To get around this, you'll need to perform a real-time transformation elsewhere. Flow derivations are a great way to do this.

For this example, you'll use Estuary's public data collection of recent changes to Wikipedia, captured from the Wikimedia Foundation's event stream.

The raw dataset is quite large. It captures every change to the platform — about 30 per second — and includes various properties. Written to a Postgres table, it quickly grows to an size that's very expensive to query.

First, you'll scope the raw data down to a small fact table with a derivation.

You'll then materialize both the raw and transformed datasets to your Postgres instance and compare performance.

Loading the Wikipedia Demo

  1. Navigate to the Live Demo page and click on See the capture.

  2. After accepting the pop up, Estuary will populate your Sources, Collections and Destinations with the Wikipedia Demo tasks.

Check out the source data

  1. Got the the collections page of the Flow web app.

  2. Search for demo/wikipedia/recentchange and click on its name.

  3. On the Collection Details page, click the Spec tab.

    The collection schema has many fields. Because Wikipedia sees a lot of edits, this would yield a large, unwieldy table in Postgres.

    Tip

    To save on performance, you can also perform this tutorial using the smaller demo/wikipedia/recentchange-sampled collection. Apart from the collection name, all other steps are the same.

    Learn more about Flow collections and schemas.

    Now you'll create the derivation. A derivation is a new collection that's defined by a transformation. First, you'll define the collection's schema. Then, you'll write the transformation to shape the data to that schema.

Add a derivation to transform data

You'll write your derivation using a cloud development environment integrated in the Flow web app.

  1. Go back to the collections page and click the New Transformation button.

  2. Set the source collection to the raw Wikipedia data. Search for and select demo/wikipedia/recentchange.

  3. Set the transformation language to SQL.

  4. Give the derivation a name. From the dropdown, choose the name of your catalog prefix and append a unique name, for example yourprefix/wikipedia/user-fact-table.

  5. Click Proceed to GitPod to create your development environment. Sign in with one of the available account types.

  6. On the New Workspace screen, keep the Context URL option selected and click Continue.

    A GitPod development environment opens. A stubbed-out derivation with a SQL transformation has already been created for you. Next, you'll locate and open the source files.

  7. Each slash-delimited prefix of your derivation name has become a folder. Open the nested folders to locate a flow.yaml file.

    Following the example above, you'd open the folders called yourprefix, then wikipedia, to find the correct flow.yaml file.
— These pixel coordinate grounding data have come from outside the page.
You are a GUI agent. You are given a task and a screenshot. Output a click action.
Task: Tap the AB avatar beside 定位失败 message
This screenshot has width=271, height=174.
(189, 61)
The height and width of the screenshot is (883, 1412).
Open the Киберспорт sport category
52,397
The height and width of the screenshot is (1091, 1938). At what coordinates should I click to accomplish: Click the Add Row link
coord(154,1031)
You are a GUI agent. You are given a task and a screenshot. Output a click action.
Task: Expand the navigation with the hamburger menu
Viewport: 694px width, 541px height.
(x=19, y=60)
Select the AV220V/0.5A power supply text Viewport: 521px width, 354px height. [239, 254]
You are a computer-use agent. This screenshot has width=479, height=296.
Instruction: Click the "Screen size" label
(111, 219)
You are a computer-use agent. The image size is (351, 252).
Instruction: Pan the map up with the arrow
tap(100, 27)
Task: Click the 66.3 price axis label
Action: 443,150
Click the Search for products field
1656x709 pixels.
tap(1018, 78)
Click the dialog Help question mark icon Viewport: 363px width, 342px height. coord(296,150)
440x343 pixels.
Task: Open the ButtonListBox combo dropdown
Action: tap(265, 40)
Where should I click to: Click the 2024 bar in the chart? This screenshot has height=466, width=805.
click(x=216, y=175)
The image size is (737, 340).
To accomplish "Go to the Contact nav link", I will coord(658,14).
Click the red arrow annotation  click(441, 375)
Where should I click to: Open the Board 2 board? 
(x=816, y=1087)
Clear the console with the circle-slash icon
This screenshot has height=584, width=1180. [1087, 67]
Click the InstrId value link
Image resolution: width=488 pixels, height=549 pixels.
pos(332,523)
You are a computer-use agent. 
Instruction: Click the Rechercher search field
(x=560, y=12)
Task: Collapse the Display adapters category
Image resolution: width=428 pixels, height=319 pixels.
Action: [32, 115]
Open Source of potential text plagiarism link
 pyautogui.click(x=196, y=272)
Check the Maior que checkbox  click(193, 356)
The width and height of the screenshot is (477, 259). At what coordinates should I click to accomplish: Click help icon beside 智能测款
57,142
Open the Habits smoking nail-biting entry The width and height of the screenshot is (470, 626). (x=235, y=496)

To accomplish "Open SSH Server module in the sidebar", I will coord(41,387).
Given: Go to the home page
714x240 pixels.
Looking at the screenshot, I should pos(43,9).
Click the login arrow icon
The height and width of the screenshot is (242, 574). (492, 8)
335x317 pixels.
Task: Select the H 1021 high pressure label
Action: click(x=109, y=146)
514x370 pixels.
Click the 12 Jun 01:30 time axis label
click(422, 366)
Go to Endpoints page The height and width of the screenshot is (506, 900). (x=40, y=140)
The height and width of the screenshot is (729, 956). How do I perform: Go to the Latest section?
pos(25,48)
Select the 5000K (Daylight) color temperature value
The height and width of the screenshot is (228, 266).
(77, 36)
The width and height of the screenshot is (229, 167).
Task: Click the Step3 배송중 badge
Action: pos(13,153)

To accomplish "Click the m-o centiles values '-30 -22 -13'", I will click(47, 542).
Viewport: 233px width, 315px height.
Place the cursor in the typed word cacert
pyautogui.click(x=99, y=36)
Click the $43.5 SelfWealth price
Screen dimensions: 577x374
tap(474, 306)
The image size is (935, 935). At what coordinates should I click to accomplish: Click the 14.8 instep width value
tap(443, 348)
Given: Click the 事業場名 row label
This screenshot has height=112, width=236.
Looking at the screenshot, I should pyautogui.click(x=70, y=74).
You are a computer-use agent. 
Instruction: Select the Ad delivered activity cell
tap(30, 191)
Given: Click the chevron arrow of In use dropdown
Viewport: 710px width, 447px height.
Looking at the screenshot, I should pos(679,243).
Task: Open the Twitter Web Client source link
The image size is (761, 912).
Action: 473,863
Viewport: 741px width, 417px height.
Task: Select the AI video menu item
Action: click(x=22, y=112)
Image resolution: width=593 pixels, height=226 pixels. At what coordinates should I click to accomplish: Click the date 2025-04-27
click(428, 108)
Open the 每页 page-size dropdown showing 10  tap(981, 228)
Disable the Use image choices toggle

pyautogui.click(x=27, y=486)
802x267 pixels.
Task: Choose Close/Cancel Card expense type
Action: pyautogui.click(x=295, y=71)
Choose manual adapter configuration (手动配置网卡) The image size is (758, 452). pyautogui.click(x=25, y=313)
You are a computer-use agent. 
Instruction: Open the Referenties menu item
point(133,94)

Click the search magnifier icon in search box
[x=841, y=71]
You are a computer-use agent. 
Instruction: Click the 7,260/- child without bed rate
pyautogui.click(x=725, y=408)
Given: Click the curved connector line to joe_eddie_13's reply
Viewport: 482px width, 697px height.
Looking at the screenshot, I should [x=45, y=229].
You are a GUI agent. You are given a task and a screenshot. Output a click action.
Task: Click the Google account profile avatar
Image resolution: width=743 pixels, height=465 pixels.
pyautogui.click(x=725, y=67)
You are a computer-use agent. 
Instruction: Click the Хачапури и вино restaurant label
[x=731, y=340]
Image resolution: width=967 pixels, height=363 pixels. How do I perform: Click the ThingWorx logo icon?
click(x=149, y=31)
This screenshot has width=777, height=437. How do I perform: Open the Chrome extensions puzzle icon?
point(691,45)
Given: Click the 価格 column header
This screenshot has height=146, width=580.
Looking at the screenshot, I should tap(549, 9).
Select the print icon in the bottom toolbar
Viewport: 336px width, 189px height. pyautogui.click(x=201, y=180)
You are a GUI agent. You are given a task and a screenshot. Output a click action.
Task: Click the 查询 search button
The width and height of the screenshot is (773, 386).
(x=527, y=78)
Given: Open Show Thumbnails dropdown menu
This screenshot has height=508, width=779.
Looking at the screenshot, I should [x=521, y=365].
Its contents look like this:

    collections:
    yourprefix/wikipedia/user-fact-table:
    schema:
    properties:
    your_key:
    type: string
    required:
    - your_key
    type: object
    key:
    - /your_key
    derive:
    using:
    sqlite:
    migrations:
    - user-fact-table.migration.0.sql
    transforms:
    - name: recentchange
    source: demo/wikipedia/recentchange
    shuffle: any
    lambda: user-fact-table.lambda.recentchange.sql

    Your first order of business is to replace the placeholder schema and collection key. As we saw earlier, the source collection's schema and key caused every Wikipedia event to generate a new document.

    You'll fix that here.

  8. Replace the existing schema and key stanzas with the following:

    schema:
    properties:
    edits_this_day:
    reduce:
    strategy: sum
    type: integer
    date:
    format: date
    type: string
    user:
    type: string
    reduce:
    strategy: merge
    required:
    - user
    - date
    - edits_this_day
    type: object
    key:
    - /user
    - /date

The new schema contains reduction annotations. These sum the changes made by a given user on a given date. The collection is now keyed on each unique combination of user ID and date. It has just three fields: the user, date, and the number of changes made by that user on that date.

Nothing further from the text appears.